Saturday 8 February 2014

Fabric8, JBoss Fuse and Apache Karaf versions

This question came up on twitter and it wasn't a quick answer so thought I'd answer here.

So right now fabric8 is aligned with the JBoss Fuse 6.1 release thats coming out soon which is based on Apache Karaf 2.3.x (along with Apache Camel 2.12.x and Apache ActiveMQ 5.9.x).

We've lots of production customers on Fuse 6.0; so are not yet ready to take a major update of Karaf (3.x) which has lots of major changes in it and we've not yet put it through our QA process. (3.0.0 hasn't been out 2 months yet so its still pretty new).

As soon as the JBoss Fuse 6.1 release is out, fabric8 will move to support Karaf, Tomcat, WildFly containers (hopefully vertx and jetty too) along with stand alone JVMs like DropWizard and Spring Boot - in addition to its current support for managed processes, OpenShift and jclouds.

We've migrated fabric8 to be completely based on Declarative Services and moved away from OSGi blueprint; as its leaner, meaner, avoids dynamic proxies and is easier to deal the asynchronous modular nature of OSGi as things are dynamically added and removed. An added benefit is the use of Felix DS annotations lets us auto-generate nice stand alone OSGi tooling and fabric8 based fabric-aware tooling in hawtio for all of the services in fabric8).

Ideally it'd be good to migrate fabric8 straight to Karaf 4.x (or whatever it ends up being called) thats based on pure Declarative Services; as it'd make the OSGi based distribution of fabric8 leaner & meaner. But we'll see in a couple of months how things are looking in Karaf-land.

We're very excited about fabric8 being completely poly-container; so we can use fabric8 to provision and manage Karaf, Tomcat, Wildfly & vertx containers; stand alone JVMs along with working great with docker, OpenShift and jclouds - all with a lovely hawtio console for everything! Its going to totally rock! :)

5 comments:

Unknown said...

When you say moving away from osgi blueprint do you mean that it will not be supported anymore ? This is my preferred way of using camel and beans in the container right now. Does it mean I should use another method instead (Spring or Java DSL) ?

Unknown said...

When you say "We've migrated fabric8 to be completely based on Declarative Services and moved away from OSGi blueprint" what do you mean exactly ?

Blueprint is my preferred way of declaring my routes and binding beans right now in Fuse. Does it mean it will not be supported anymore and I have to use Spring instead for the future ?

Or I did not understand at all what you meant...

James Strachan said...

Hi Vincent

Apologies if my comment caused any panic; I just meant that internally we've found Declarative Services to be leaner & meaner, deal with services coming and going easier and helps us provide better configuration tooling.

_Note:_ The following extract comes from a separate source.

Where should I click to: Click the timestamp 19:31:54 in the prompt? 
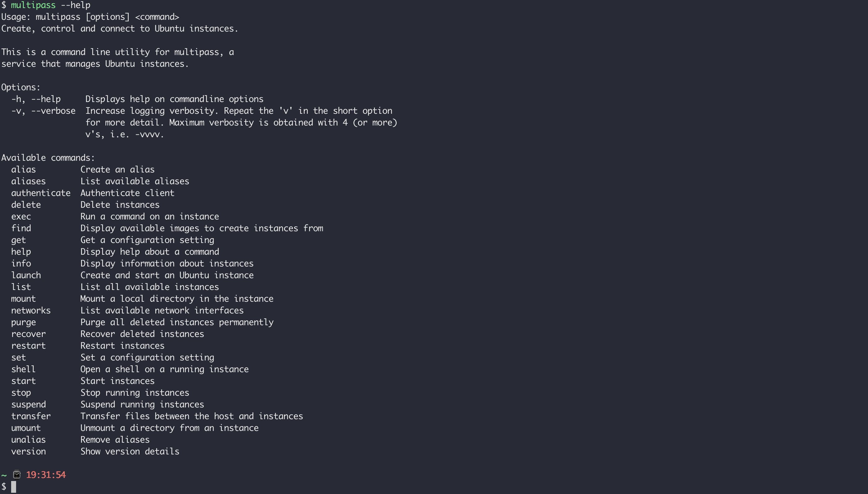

However we will always support spring, blueprint and DS; so pick which ever DI approach you prefer.

Going forward; I hope we can create more documentation & examples showing how DS can be used to encourage a POJO based programming model without requiring any XML; which uses Config Admin property files and comes with great tooling to view/create/edit/delete configurations. Though blueprint & spring will always be supported too though!

Unknown said...

DS seems nice, but how can one declare CXF stuff with it? How about JPA/JTA stuff, just like one can do with Blueprint?

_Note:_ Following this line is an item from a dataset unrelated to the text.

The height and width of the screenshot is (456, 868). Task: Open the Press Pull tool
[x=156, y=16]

This is my main concern as I've been blocked a few times when trying DS.

Also, moving to Karaf 3.x is of real interest to me and my projects. Especially, because of Java 8 support, PAX-CDI and such!

I for one truly believe in the power of fabric8 and have been releasing example code on pretty much everything I try related to it at http://github.com/pires.

Unknown said...

I've been playing with declarative services lately and I must say that I like the architecture a lot. I'm mainly interested in Remote Declarative Services which are exposed from a simple configuration accompanying the service.

My question: is there a Maven archetype that would generate a base project for such a need ? If not, which one should I use that would be closer ? The automatic generation of the pom would be of great value for my team.